Cut, Polish and Symmetry should all be at the top end of the scale to get the most out of the diamond crystal’s reﬂective qualities. The best diamonds are graded at “EX” or “VG” (Excellent/ Very good ) in the areas of Cut, Polish and Symmetry.
Before deciding on any of the above, the certiﬁcation basis should always be understood, otherwise you cannot judge what the true grade, and therefore value, is. If you remember nothing else from this site, make sure you absorb this one thing as it is perhaps the most important part of the equation at the start. How can you compare the cost and assess the value if you have not been told or have not understood this simple fact: Certification standards from lab to lab are different.
Some years ago the diamond industry in different parts of the world, used differing grading terminology and standards to assess a diamond’s grade. Wording like “Top River” , “Fine White” and “Wesselton”, amongst others, were referred to.
To try to avoid confusion, the global industry decided to adopt the same grading terms ( as can be seen in the chart below ) BUT… and this is the nub of the matter, IT HAS NOT adopted the same standards across the board.
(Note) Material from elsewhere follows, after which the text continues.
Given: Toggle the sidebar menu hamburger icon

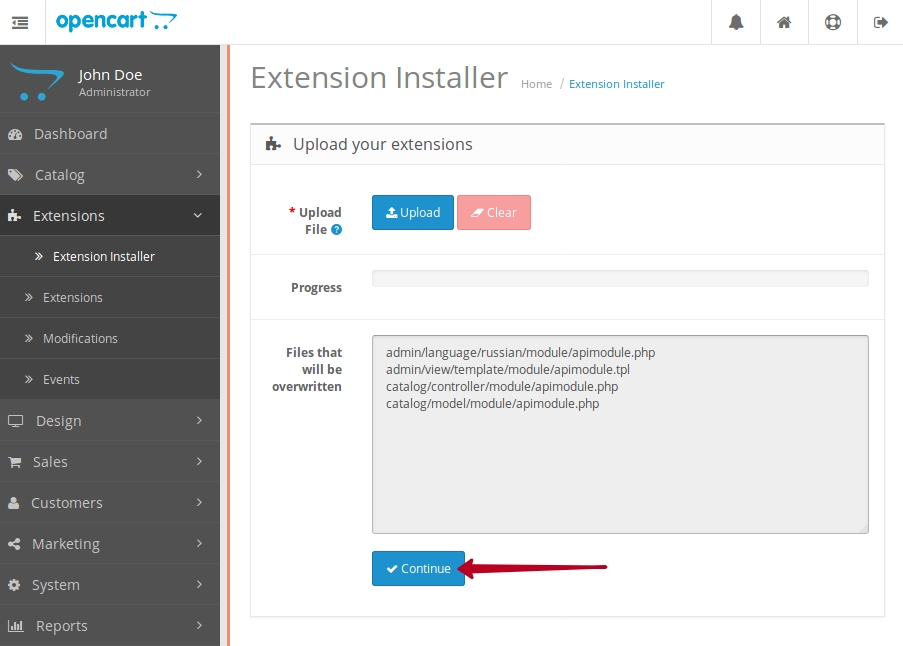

Different grading labs can apply differing criteria in the grading standards they use. This means that all is far from equal. For example, what one lab grades as an E colour, another lab may grade as a D. This makes it impossible to compare grading reports from lab to lab with any accuracy.
I look at it this way;
5 Basic levels of diamond grading and certiﬁcation,
The AGS ( American Gemological Society ) is generally regarded as the superior and most accurate diamond certification internationally.
This is a lab with a limited capacity to certify large amounts of diamond stock, so while very detailed and competent reports are issued, they are not a large enough entity service the whole jewellery industry. Mostly the biggest and best diamonds would be sent to AGS ( and often also to the GIA, to offer a second opinion ).
- The GIA ( Gemological Institute of America ).
A very large grading lab with many offices around the world. They have the capacity to grade great numbers of diamonds each year and are the most recognised grading lab in the jewellery trade. The GIA system and standard is basically considered to be the “Industry standard” by which all others are measured.
Some labs are very close to, or equal in the grading criteria to the GIA. So AGS, GIA, and to a lesser extent HRD and IGI ( among others ) would be considered “First Tier” international certiﬁcation.
- Second Tier Grading Labs.
Labs like EGL for example are often far wide of the mark in the colour and clarity grades, if compared to the ﬁrst tier labs – sometimes as much as two grades lower and more.
This is not that they are in fact necessarily incorrect, as far as it goes. It is more a case of the rules that they apply differ from the ﬁrst tier labs.
Diamond cutters and dealers do of course fully understand this, and know that a D or E in an EGL certified diamond, is not likely to be above E-F colour if the same diamond were sent to a higher standard of lab like GIA.
Clarity and Cut can also vary in the same way.
Cutters of diamonds sometimes use this to obtain a better certification on a average diamond.
It could be looked at it this way…..
If a diamond is a good clean stone of suitable standard, they will get the GIA certification, or equivalent. If, on the other hand the diamond is a borderline case, or not a great example of a particular grade level, it could be send it to EGL and the like.
This will get the diamond better looking paperwork, which may make the end customer who is not aware of the issues surrounding certification to think that they are getting a bargain, as the diamond will be priced according to what it is, not what the certification states. But in fact, what they are buying is a lower grade diamond – the certification makes it seem as if it is better than what it actually is.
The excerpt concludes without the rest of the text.